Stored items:

# # # #

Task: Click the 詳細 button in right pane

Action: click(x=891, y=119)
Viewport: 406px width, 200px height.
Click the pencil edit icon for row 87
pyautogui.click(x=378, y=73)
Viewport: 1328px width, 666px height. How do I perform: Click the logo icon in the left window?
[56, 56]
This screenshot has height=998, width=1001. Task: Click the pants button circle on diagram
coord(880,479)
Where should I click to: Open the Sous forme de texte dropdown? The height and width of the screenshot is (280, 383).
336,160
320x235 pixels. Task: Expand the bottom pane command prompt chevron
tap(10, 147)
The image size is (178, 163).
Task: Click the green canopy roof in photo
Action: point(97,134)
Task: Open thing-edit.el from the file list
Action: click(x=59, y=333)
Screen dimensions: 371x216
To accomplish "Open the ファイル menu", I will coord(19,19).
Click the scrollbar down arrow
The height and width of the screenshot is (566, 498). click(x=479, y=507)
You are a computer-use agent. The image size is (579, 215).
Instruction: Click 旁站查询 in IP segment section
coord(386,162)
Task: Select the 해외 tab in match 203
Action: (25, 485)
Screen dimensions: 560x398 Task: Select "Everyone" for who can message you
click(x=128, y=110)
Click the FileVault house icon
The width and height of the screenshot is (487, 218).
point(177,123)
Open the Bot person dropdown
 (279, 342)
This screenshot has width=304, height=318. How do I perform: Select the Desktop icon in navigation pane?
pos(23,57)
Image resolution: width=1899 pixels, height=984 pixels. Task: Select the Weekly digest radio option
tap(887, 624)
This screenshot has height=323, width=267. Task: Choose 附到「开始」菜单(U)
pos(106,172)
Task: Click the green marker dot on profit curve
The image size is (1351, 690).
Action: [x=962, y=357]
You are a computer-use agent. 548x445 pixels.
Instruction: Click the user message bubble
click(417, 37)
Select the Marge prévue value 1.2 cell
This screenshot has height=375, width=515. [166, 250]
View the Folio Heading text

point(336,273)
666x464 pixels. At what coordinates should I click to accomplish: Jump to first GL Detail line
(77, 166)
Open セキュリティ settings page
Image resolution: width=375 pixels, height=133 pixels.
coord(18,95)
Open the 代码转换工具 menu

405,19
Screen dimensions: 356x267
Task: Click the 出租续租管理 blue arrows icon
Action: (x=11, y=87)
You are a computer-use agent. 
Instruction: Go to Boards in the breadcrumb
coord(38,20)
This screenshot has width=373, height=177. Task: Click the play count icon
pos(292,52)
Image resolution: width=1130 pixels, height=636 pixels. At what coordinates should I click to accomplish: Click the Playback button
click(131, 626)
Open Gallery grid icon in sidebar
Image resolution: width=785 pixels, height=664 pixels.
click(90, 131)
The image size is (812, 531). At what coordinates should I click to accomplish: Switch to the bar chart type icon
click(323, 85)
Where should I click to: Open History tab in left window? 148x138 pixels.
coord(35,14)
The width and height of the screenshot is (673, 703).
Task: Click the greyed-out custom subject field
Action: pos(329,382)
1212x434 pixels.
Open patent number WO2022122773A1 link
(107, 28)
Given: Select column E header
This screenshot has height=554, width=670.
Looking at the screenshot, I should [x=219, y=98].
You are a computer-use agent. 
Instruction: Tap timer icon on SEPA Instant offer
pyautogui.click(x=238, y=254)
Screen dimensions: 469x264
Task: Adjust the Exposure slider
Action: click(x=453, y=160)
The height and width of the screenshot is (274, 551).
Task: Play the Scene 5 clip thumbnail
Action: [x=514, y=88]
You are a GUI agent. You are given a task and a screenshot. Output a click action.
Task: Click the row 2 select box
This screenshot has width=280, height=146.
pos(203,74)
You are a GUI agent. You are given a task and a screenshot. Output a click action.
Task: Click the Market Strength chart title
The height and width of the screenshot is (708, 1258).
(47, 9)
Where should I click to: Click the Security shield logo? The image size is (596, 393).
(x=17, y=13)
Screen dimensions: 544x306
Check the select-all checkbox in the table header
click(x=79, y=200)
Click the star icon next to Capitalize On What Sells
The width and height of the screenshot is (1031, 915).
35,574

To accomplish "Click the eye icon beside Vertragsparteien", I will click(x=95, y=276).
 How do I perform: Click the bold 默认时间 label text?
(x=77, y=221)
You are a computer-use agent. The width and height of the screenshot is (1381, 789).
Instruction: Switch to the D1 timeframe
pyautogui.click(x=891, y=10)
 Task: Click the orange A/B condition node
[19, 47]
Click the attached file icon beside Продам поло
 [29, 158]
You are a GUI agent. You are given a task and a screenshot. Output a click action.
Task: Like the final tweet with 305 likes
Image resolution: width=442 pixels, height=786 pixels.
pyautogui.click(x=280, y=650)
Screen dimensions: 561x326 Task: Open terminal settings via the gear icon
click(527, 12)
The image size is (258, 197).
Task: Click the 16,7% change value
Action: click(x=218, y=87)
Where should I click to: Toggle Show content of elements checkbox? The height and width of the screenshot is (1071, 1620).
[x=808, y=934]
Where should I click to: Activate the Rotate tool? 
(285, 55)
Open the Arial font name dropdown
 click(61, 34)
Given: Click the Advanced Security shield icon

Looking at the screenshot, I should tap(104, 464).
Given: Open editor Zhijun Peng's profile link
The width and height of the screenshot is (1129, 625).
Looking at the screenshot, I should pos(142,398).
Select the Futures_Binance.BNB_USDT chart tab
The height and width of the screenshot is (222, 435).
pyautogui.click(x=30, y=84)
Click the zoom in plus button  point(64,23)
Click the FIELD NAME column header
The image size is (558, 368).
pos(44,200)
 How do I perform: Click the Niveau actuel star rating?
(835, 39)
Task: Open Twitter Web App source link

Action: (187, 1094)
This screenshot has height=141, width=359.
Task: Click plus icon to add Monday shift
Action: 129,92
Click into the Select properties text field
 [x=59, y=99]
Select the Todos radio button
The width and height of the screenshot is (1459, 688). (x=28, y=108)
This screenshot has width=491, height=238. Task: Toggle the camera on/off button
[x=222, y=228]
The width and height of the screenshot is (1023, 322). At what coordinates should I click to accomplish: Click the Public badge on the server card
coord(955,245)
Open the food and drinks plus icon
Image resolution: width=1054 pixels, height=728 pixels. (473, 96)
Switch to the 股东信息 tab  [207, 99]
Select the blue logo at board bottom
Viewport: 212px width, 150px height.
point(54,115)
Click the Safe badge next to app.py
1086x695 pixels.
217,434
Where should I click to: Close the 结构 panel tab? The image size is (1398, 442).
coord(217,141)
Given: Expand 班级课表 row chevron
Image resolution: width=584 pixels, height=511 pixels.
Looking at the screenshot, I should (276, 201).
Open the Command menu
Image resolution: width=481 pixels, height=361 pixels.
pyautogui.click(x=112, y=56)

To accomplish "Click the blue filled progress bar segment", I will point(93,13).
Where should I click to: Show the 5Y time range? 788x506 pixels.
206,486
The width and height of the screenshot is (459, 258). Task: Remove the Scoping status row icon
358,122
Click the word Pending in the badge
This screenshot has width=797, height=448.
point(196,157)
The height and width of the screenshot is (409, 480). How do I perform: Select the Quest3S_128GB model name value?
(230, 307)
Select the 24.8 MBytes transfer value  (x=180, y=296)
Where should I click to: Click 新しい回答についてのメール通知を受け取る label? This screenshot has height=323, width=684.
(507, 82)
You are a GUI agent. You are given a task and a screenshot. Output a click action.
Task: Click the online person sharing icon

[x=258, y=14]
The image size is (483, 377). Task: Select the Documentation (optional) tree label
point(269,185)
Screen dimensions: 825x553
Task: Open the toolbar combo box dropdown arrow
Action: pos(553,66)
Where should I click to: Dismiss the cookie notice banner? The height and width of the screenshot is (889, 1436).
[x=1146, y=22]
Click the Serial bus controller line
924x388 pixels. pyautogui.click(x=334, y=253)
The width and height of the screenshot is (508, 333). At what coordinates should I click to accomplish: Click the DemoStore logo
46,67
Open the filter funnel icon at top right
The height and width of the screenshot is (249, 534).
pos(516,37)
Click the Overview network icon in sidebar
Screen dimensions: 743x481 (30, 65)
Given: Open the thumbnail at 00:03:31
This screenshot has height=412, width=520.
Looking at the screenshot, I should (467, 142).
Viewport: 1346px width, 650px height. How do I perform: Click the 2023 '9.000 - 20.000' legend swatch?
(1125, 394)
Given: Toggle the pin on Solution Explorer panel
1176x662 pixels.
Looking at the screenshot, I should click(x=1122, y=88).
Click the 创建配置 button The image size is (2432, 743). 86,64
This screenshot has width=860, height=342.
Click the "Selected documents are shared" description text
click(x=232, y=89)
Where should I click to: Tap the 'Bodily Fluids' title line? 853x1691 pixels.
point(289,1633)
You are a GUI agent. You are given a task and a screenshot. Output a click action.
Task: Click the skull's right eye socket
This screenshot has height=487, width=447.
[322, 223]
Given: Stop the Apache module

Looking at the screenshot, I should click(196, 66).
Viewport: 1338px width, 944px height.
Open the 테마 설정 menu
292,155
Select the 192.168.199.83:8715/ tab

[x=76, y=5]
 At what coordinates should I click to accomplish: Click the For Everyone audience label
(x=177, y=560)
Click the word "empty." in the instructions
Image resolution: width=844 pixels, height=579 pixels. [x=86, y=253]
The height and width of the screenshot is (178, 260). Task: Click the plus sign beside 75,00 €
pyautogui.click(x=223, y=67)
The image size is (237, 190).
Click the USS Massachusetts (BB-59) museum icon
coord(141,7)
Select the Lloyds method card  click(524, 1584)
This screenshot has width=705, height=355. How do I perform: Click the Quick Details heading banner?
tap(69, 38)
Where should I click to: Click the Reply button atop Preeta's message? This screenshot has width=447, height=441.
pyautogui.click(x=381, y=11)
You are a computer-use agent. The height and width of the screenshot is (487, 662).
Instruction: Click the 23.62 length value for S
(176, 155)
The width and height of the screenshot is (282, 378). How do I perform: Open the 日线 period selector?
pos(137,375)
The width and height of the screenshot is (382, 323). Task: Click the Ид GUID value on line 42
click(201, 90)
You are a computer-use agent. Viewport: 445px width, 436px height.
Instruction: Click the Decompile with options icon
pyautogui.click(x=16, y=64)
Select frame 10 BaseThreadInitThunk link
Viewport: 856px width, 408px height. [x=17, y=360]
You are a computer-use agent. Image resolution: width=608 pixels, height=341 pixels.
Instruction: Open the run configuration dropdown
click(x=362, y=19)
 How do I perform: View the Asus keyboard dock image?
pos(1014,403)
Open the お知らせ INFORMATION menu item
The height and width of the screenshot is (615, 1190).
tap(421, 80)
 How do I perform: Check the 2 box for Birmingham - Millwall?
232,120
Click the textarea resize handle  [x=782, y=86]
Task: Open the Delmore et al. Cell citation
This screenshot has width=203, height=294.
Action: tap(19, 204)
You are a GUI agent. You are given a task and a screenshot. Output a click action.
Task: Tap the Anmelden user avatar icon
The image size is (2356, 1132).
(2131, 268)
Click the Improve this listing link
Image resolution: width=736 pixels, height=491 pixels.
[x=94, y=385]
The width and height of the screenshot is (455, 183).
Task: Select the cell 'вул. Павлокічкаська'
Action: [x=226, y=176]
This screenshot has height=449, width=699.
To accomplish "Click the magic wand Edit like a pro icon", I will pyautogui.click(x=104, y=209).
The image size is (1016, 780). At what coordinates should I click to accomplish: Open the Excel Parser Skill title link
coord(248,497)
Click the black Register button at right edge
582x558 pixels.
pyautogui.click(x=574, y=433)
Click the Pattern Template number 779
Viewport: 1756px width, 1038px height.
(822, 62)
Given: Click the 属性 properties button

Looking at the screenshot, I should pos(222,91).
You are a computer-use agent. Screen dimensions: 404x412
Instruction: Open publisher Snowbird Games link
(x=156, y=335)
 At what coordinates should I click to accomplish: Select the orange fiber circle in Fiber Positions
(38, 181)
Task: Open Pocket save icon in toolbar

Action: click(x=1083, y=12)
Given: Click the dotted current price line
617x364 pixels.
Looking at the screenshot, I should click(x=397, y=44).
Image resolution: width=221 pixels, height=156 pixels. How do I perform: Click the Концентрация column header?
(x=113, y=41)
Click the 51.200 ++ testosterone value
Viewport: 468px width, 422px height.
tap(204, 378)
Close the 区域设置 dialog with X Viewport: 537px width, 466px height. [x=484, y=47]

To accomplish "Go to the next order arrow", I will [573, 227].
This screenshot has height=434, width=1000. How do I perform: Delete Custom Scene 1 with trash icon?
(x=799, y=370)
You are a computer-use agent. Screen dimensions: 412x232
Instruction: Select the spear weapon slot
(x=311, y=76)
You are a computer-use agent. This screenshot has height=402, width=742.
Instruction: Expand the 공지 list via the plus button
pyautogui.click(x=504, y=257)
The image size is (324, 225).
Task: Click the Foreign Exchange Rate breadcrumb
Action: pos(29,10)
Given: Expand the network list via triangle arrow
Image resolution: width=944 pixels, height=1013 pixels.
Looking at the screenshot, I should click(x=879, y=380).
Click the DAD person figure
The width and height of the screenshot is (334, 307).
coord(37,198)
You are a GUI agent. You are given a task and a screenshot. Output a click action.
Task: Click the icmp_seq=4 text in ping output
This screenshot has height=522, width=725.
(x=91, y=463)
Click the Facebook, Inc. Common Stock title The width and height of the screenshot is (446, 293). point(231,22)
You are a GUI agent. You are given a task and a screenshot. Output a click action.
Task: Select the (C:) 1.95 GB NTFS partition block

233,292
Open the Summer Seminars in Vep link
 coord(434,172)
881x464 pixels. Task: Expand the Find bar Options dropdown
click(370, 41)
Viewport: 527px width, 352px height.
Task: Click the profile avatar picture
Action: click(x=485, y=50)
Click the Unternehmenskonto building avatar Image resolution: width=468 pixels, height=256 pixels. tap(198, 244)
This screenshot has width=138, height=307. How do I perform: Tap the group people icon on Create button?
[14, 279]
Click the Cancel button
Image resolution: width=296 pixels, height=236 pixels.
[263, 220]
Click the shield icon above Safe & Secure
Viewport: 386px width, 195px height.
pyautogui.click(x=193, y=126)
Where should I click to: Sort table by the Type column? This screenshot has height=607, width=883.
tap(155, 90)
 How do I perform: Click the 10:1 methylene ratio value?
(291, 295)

# # # #

Try it> Say how many lines in the records hold the string "computer". Give no other words.

Your response> 11